- **À faire**:
(a) Répondez aux questions suivantes à partir du message de forum sur « mords-moi le nœud », une réponse par ligne :
(i) De quel genre est le prénom Laurence en français selon ce message ?
(ii) Chez qui ce prénom est-il masculin, d'après le même message ?
(iii) Dans quel type de forum l'auteur du message estime-t-il que cela commence à devenir lourd ?
(b) Poursuivez le message de forum sur « mords-moi le nœud » en reprenant juste après sa dernière phrase.

:: Texte extrait

TLF/ TLFi /DDL /BHVF: quarté gagnant à la "mords-moi-le noeud"? Y a-t-il, oui ou non, un non partant? Combien fait le quarté dans le désordre? Sartre était-il dans les tribunes pour voir la course?  Colette, c'est sûr...

28

Re : Mords-moi le noeud

Pour répondre à P'tit Prof, je ne pense pas que le prénom Laurence soit, de nos jours, épicène. Il l'a peut-être été à une époque. Il est masculin chez nos amis anglo-saxons, mais en français il est féminin.
Par ailleurs, contrairement à ce que pense Molina, on peut ne pas être outré ou choqué sans pour autant être fou de quelque chose.;)

Pour en revenir au sujet, je maintiens que cela commence à devenir lourd, dans un forum sur la langue française. Je peux donner mon avis, non ?

::::
:: Extrait de données

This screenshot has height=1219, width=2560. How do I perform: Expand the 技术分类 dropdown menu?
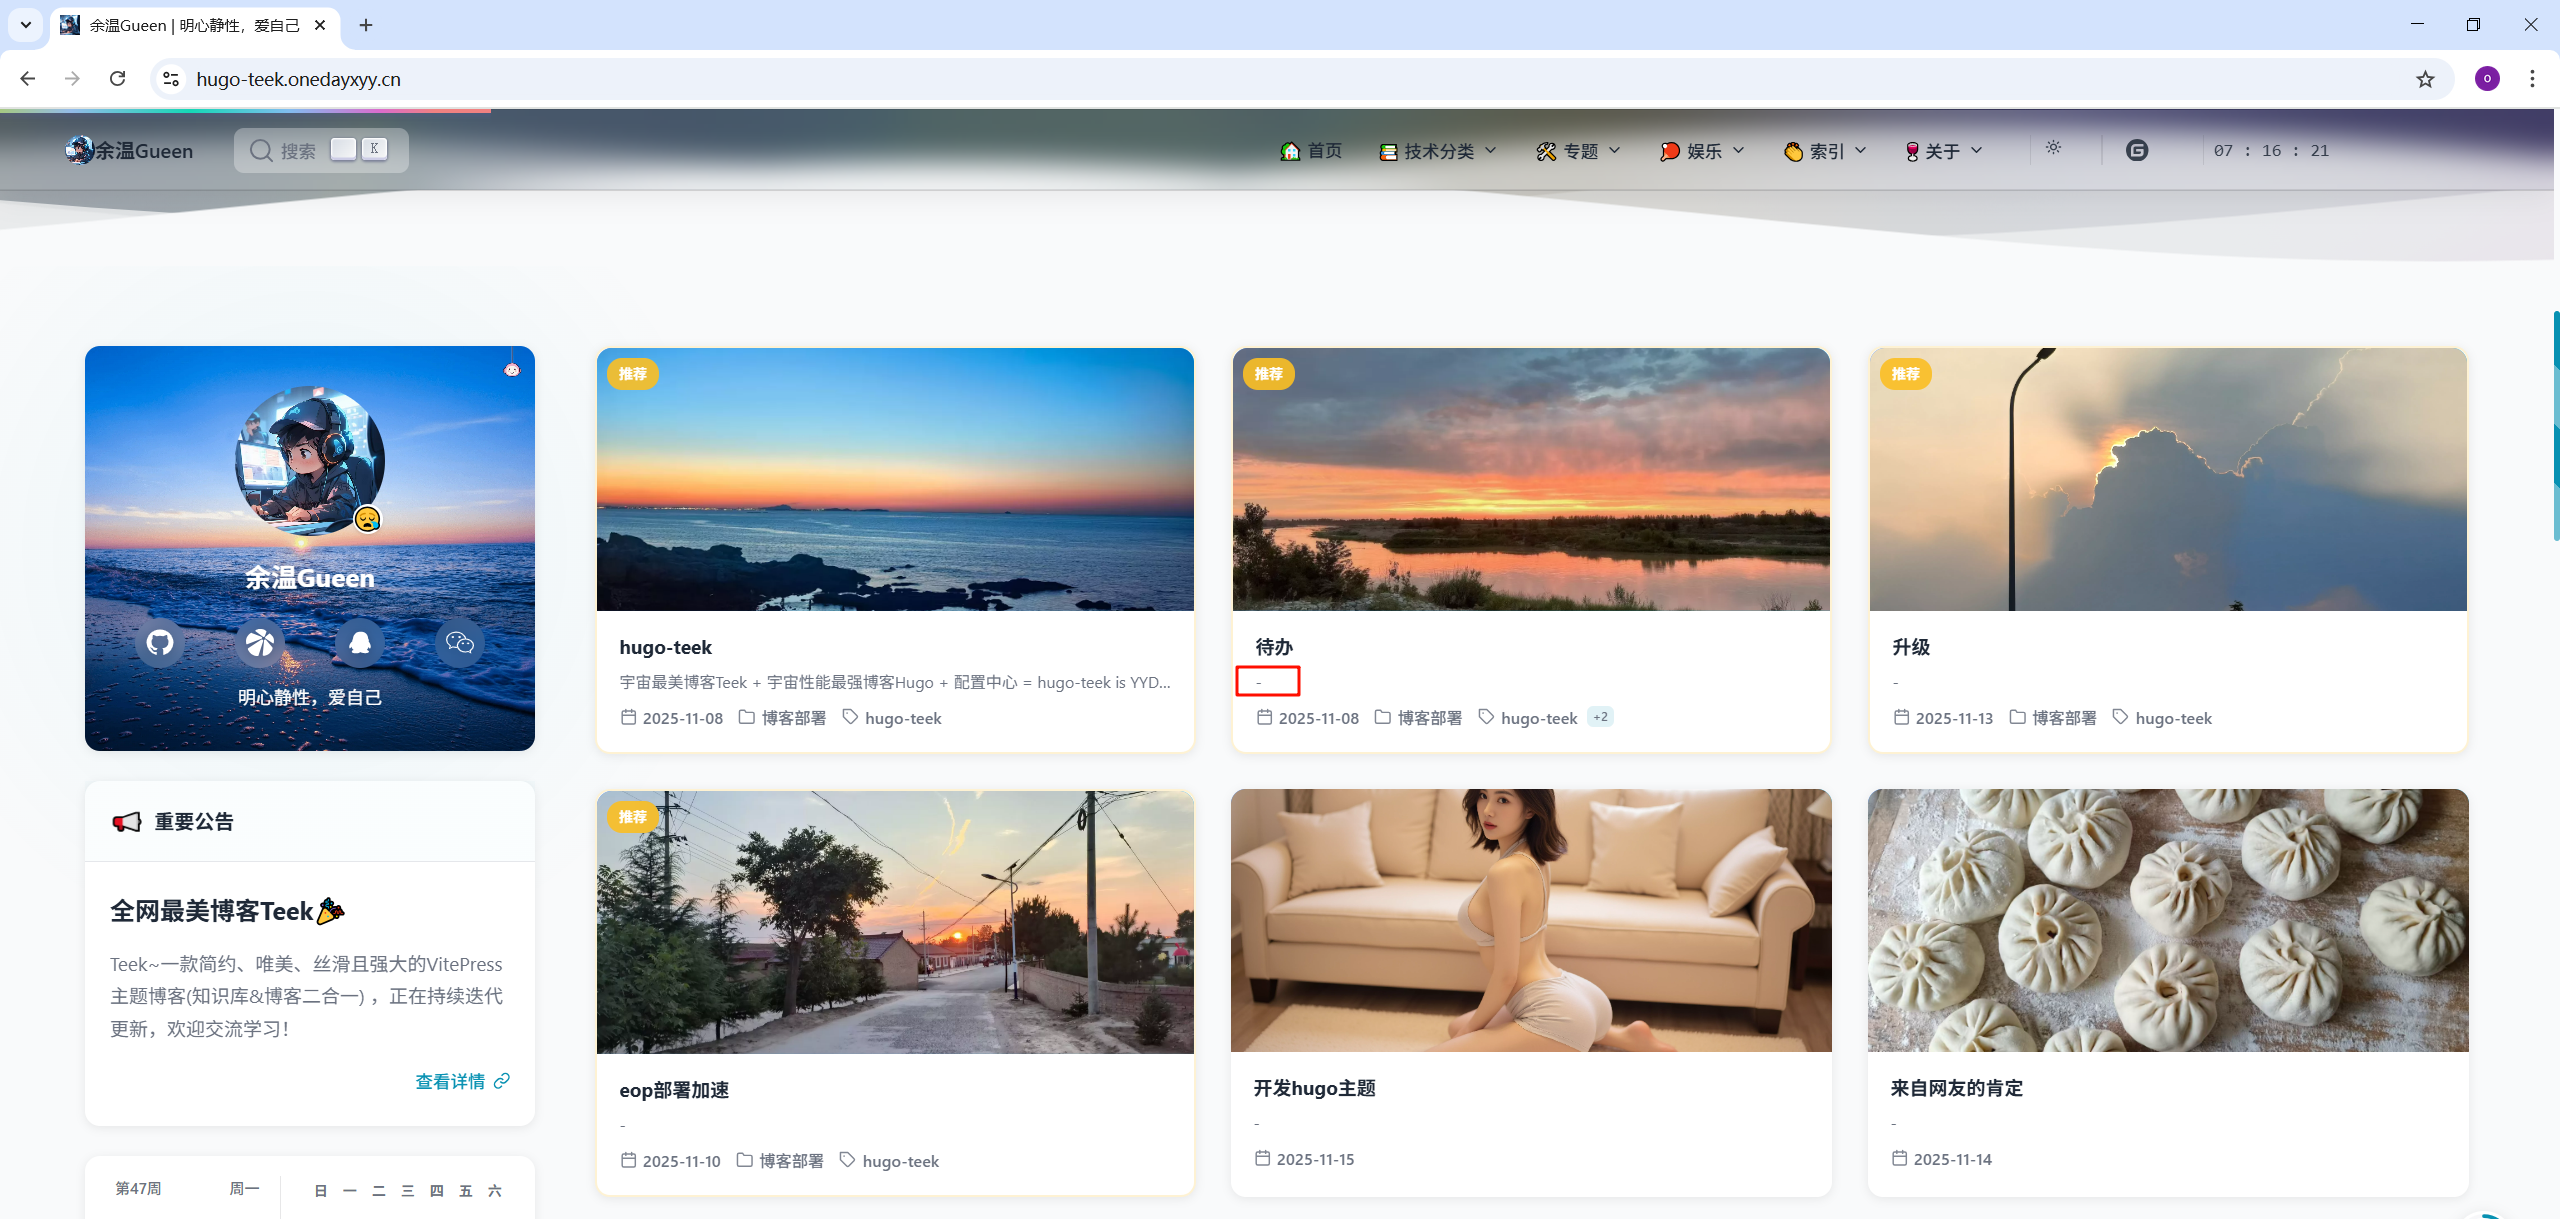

::::

- **Réponses**:
(a)
(i) Féminin.
(ii) Chez « nos amis anglo-saxons ».
(iii) Dans un forum sur la langue française.

(b)
Laurence

29

Re : Mords-moi le noeud

Laurence, vous plaisantez encore, mais je ne me ferais pas avoir cette fois-ci!

30

Re : Mords-moi le noeud

Ici, quelqu'un demande qu'on parle moins de termes relevant de la sexualité.

Presque simultanément, dans un autre rubrique, quelqu'un demande qu'on parle moins de grammaire.

Peut-on demander à ces deux intervenants (et à d'autres, pourquoi pas) de fournir la liste des sujets qu'ils autorisent ?

31

Re : Mords-moi le noeud

Votre pantalon est-il si large que ça Molina, que vous voulez vous faire remonter les bretelles ? On peut dire ce qu'on veut, mais il faut un alibi : que ça ajoute quelque chose au sujet smile

il est exact que le corpus du TLF ne  brille pas par l'audace. Mais son mérite, en l'occurrence, est d'avoir signalé cette attestation, ce qu'un dictionnaire plus conformiste n'aurait peut-être pas fait

Tout à fait d'accord, le TLFi va dans le bon sens en s'ouvrant au lexique familier.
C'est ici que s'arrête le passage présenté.